Saved data entries:
= Beginning of Section =

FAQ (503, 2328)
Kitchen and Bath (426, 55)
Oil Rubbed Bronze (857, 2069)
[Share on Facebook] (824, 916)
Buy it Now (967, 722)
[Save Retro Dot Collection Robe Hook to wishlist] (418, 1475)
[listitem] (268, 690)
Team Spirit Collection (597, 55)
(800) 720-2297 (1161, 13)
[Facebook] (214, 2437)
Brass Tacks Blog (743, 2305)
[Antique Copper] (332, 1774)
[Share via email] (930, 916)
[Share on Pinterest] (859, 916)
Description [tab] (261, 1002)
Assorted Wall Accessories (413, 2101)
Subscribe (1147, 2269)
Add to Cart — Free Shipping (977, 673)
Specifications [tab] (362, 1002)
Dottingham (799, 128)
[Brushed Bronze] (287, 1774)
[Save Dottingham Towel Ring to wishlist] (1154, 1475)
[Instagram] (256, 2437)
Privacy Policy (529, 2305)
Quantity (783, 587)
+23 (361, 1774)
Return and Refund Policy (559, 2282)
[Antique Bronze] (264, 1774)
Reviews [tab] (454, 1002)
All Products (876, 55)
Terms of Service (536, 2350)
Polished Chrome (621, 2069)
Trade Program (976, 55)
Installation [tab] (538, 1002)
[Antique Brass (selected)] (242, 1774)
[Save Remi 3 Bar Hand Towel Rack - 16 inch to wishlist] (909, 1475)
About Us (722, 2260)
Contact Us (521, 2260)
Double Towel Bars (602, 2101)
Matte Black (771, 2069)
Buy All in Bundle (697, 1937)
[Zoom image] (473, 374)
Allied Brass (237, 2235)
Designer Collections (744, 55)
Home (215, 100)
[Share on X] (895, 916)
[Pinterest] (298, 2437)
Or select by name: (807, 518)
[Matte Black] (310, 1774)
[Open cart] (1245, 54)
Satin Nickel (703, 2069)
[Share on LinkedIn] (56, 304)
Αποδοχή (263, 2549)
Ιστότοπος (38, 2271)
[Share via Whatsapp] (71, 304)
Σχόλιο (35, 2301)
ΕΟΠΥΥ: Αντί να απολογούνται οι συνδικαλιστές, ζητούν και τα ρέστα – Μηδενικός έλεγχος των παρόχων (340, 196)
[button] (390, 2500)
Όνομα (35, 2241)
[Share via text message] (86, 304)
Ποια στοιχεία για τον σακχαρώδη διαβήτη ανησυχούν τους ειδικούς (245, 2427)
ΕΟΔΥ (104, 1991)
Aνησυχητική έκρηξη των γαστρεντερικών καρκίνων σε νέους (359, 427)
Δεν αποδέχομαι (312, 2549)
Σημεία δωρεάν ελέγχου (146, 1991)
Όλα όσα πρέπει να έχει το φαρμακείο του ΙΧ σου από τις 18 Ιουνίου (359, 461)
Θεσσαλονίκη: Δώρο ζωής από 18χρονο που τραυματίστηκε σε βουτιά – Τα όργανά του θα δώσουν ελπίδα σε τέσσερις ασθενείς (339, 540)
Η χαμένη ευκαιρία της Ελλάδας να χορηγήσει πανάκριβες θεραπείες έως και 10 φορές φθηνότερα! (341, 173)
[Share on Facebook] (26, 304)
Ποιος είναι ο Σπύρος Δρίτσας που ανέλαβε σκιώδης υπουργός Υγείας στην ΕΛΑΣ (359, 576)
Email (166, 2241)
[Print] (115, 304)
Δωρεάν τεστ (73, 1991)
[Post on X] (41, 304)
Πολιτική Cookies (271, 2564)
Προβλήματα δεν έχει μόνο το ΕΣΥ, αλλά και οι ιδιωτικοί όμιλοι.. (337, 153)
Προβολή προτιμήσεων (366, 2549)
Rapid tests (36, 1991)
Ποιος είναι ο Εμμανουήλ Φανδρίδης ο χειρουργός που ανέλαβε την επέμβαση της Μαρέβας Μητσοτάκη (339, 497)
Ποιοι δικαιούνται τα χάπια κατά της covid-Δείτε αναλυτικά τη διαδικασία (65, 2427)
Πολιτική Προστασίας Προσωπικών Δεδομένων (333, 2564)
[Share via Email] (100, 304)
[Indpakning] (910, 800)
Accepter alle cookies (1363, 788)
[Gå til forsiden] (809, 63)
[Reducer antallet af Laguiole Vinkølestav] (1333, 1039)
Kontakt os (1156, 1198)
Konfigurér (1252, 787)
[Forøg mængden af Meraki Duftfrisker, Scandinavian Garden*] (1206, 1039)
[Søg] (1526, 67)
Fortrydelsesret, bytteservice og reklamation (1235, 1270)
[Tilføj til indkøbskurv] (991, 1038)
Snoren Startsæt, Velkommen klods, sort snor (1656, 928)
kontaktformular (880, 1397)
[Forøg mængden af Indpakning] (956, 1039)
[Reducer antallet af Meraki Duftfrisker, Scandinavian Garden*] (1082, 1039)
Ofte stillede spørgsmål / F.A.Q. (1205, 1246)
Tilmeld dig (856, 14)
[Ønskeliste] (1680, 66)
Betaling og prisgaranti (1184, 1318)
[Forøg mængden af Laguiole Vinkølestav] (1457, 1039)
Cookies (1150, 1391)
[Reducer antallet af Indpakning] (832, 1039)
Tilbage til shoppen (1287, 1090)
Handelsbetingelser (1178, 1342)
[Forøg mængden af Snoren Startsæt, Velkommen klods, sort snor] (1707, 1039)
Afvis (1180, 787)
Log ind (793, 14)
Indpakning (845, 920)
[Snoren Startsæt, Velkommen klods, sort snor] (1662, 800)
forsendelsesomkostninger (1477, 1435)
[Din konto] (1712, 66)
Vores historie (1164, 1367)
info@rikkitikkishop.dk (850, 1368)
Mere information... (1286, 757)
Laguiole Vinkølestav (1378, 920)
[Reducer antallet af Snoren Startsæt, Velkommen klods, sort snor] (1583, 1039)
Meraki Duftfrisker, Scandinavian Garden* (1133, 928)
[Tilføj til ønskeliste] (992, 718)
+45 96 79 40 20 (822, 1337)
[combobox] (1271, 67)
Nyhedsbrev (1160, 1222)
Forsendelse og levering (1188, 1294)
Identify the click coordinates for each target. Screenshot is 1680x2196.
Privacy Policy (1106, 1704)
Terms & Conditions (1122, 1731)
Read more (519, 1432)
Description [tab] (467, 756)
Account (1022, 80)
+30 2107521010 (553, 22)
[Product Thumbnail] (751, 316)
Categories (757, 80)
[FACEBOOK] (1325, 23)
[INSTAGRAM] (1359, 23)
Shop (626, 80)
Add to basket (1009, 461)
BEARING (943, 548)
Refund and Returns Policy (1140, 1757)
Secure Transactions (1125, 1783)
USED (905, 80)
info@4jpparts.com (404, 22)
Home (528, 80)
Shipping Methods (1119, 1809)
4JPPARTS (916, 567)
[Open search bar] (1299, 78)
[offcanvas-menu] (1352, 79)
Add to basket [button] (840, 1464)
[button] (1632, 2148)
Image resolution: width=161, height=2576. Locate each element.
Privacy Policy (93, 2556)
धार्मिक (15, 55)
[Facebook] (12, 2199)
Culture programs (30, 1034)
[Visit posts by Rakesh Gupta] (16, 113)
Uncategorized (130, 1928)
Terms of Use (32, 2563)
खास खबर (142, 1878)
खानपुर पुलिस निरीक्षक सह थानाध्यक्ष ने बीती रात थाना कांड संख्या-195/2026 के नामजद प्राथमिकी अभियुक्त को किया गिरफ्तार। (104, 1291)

= End of Section =

_Exercise objective_:
Could you set down, exactly as written, the lines above between the one holding "[Forøg mængden af Indpakning] (956, 1039)" and the one holding "[Reducer antallet af Indpakning] (832, 1039)", inclusive, and nothing more?

_Output for this exercise_:
[Forøg mængden af Indpakning] (956, 1039)
[Reducer antallet af Meraki Duftfrisker, Scandinavian Garden*] (1082, 1039)
Ofte stillede spørgsmål / F.A.Q. (1205, 1246)
Tilmeld dig (856, 14)
[Ønskeliste] (1680, 66)
Betaling og prisgaranti (1184, 1318)
[Forøg mængden af Laguiole Vinkølestav] (1457, 1039)
Cookies (1150, 1391)
[Reducer antallet af Indpakning] (832, 1039)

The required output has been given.